RFC on writel and writel_relaxed

Wed Mar 28 20:56:28 AEDT 2018

On Wed, 2018-03-28 at 10:07 +0100, Will Deacon wrote:
> 
> For arm/arm64 we guarantee ordering for (1) but not for (2) -- you'd need to
> add an mb() to make it work.
> 
> Do both of these work on power? 

Yes. There's even another quirk, see further down ;-)

> If so, I guess I can make readl even more
> expensive :/ Feels a bit like the tail wagging the dog, though.

Maybe, but then readl is always horribly slow anyway so you may not
necessarily be losing that much.

> Another thing I just realised is that we restrict the barriers we use in
> readl/writel on arm64 so that they don't necessary apply to both loads and
> stores. To be specific:
> 
>    writel is ordered against prior writes to memory, but not reads

That could be tricky... You may end up with something that reads before
triggering a DMA and ends up with the post-DMA value ... ugh.

>    readl is ordered against subsequent reads of memory, but not writes (but
>    note that in example (1) above, the control dependency ensures that).
> 
> If necessary, I could move the barrier in our readl implementation to be
> before the read, then play the control-dependency + instruction-sync (ISB)
> trick that you do on power.

Yeah so that other trick I'm talking about is also used for timing
accuracy.

For example, let's say I have a device with a reset bit and the spec
says the reset bit needs to be set for at least 10us.

This is wrong:

	writel(1, RESET_REG);
	usleep(10);
	writel(0, RESET_REG);

Because of write posting, the first write might arrive to the device
right before the second one.

The typical "fix" is to turn that into:

	writel(1, RESET_REG);
	readl(RESET_REG); /* Flush posted writes */
	usleep(10);
	writel(0, RESET_REG);

*However* the issue here, at least on power, is that the CPU can issue
that readl but doesn't necessarily wait for it to complete (ie, the
data to return), before proceeding to the usleep. Now a usleep contains
a bunch of loads and stores and is probably fine, but a udelay which
just loops on the timebase may not be.

Thus we may still violate the timing requirement.

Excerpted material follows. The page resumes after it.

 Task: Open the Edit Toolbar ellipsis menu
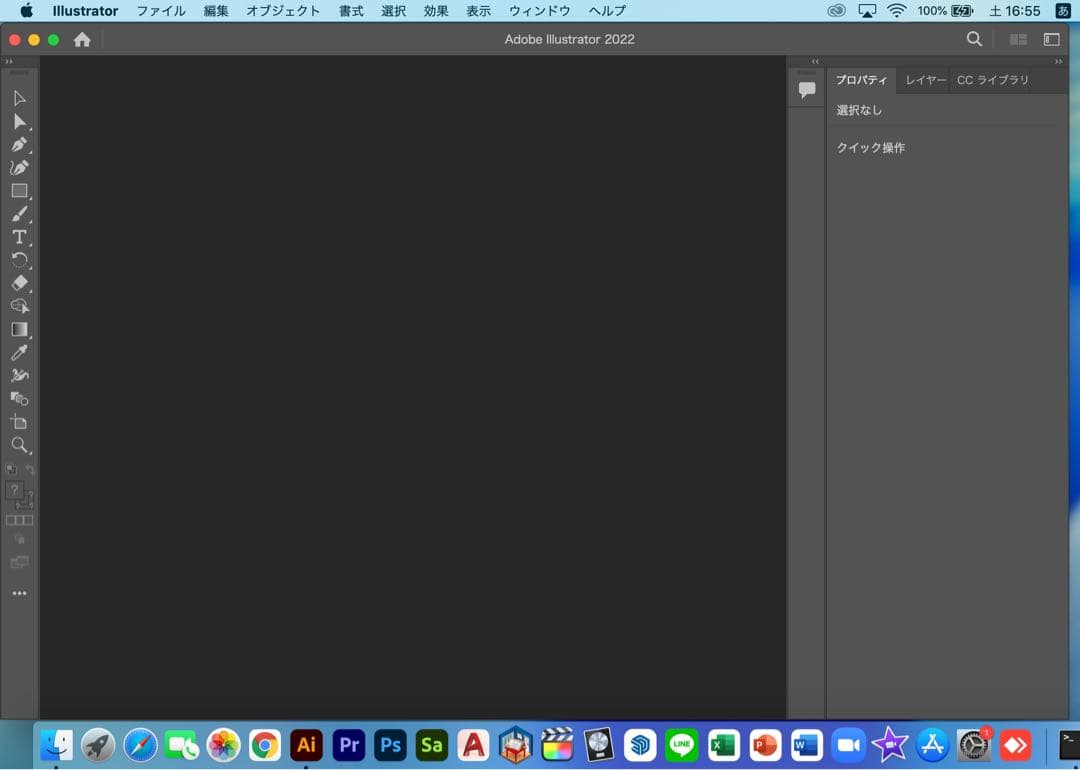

What we did inside readl, with the twi;isync sequence (which basically
means, trap on return value with "trap never" as a condition, followed
by isync that ensures all excpetion conditions are resolved), is force
the CPU to "consume" the data from the read before moving on.

This effectively makes readl fully synchronous (we would probably avoid
that if we were to implement a readl_relaxed).

Cheers,
Ben.